The courts and agencies have wrestled with whether CLIN pricing is protected from disclosure under FOIA Exemption 4. In the D.C. Circuit, the McDonnell line of cases have held that CLIN pricing is exempt from disclosure where the government contractor has demonstrated that substantial competitive harm would result from disclosure. McDonnell Douglas Corp. v. NASA, 180 F.3d 303 (D.C. Cir. 1999) (“McDonnell II”); McDonnell Douglas Corp. v. United States Dep’t of the Air Force, 375 F.3d 1182, 1190 (D.C. Cir. 2004) (“McDonnell IV”). However, after the McDonnell decisions were decided, both the Department of Defense and the Department of Justice issued a series of memoranda and Internet-based “FOIA Posts” explaining that McDonnell II and McDonnell IV were limited to the particular facts of those cases. Agencies frequently argue that a contractor’s claims of competitive harm are “conclusory” and typically do not consider CLIN pricing protected under Exemption 4.
What to Do Now
As a government contractor, you should be aware of FOIA and FOIA Exemption 4, and remember that a timely response to an FOIA-release notice or initiating a Reverse-FOIA action using Exemption 4 can be an effective means to prevent disclosure of sensitive business information to your competitors. You should be sure to articulate exactly what substantial competitive harm may result (particularly if the contract is or is likely to be subject to a rebid), and why that harm is particularly likely to manifest in your situation (e.g., if the contract is likely to be subject to a rebid, or if there is a very small number of competitors in the area, or if pricing is definitely the determining factor in the agency’s decision to grant a contract).

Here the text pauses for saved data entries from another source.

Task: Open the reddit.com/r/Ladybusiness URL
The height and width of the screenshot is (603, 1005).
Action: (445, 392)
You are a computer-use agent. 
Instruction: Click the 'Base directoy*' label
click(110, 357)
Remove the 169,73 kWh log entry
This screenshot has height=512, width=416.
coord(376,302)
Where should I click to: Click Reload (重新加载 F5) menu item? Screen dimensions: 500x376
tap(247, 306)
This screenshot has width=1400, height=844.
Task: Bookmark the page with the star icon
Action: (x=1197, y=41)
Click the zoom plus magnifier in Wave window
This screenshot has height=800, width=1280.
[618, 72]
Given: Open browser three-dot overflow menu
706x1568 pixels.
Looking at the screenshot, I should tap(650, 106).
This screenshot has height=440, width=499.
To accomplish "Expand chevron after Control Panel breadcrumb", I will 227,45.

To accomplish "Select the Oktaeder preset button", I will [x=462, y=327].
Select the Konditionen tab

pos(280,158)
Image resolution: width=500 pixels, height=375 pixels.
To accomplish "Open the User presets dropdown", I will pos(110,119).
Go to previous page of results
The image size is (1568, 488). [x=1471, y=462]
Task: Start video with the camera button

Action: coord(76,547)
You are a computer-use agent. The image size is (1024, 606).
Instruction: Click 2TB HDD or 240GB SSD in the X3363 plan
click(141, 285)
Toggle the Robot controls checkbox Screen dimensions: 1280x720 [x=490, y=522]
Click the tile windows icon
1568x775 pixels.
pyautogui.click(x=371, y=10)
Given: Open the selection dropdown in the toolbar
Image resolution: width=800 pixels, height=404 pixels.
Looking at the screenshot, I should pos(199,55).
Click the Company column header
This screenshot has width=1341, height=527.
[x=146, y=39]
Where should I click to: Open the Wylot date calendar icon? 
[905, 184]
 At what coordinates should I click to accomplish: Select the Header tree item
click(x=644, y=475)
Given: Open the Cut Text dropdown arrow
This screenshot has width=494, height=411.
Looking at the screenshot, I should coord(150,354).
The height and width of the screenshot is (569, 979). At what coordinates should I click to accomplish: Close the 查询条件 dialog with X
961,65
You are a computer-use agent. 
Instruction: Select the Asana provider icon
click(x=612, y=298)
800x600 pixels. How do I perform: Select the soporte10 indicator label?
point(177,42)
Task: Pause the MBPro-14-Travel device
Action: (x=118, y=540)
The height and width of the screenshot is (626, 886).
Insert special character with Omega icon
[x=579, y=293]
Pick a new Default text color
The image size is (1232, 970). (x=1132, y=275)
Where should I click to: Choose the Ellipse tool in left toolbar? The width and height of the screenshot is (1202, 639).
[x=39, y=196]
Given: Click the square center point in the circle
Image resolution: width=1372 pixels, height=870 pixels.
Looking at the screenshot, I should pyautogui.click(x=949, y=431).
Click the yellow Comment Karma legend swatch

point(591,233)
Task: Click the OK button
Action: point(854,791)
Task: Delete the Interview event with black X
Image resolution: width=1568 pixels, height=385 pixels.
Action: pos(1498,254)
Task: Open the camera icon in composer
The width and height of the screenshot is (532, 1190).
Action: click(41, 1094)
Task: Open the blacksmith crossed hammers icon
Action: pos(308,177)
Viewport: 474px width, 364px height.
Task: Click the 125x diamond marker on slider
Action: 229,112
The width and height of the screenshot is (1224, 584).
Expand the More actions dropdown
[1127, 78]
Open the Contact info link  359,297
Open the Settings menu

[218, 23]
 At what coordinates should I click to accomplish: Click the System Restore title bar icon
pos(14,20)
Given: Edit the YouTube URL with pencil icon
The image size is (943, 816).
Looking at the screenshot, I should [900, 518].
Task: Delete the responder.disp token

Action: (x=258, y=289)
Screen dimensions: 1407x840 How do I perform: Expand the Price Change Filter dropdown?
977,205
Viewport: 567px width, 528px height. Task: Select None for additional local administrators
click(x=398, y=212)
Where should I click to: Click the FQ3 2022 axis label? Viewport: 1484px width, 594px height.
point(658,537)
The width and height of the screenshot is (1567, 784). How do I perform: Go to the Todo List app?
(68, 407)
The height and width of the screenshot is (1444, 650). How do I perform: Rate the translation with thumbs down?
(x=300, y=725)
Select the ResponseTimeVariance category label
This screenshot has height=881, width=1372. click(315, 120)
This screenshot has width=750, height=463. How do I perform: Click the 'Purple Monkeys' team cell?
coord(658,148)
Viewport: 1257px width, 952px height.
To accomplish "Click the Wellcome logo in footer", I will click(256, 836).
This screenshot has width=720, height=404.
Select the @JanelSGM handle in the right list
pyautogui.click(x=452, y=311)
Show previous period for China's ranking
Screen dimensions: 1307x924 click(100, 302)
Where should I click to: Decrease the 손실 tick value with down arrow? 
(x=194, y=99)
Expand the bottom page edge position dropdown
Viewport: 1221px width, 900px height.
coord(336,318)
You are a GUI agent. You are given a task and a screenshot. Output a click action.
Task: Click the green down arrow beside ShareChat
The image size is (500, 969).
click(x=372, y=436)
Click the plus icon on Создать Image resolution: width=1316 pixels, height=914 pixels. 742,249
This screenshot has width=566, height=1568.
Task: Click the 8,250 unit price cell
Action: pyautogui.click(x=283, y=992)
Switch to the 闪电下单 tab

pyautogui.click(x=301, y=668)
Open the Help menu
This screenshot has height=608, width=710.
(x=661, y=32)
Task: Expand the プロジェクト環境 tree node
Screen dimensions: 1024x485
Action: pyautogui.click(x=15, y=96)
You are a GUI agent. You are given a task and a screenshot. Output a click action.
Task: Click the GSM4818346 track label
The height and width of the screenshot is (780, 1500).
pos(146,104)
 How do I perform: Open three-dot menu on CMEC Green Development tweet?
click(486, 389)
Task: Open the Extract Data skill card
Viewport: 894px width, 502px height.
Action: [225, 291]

Steps taken to protect your competitive information—including marking it as confidential and not releasing it to the public—can establish a solid foundation to support an FOIA exemption. Responding promptly and thoroughly to government notices of FOIA requests can effectively deny the request and protect your confidential information from future public disclosure.
The leniency of the Critical Mass standard means that a government contractor has an increased chance of demonstrating that information is confidential and exempt from disclosure under FOIA Exemption 4, so you should be sure to carefully document all records that are voluntarily provided to government agencies in the course of your dealings.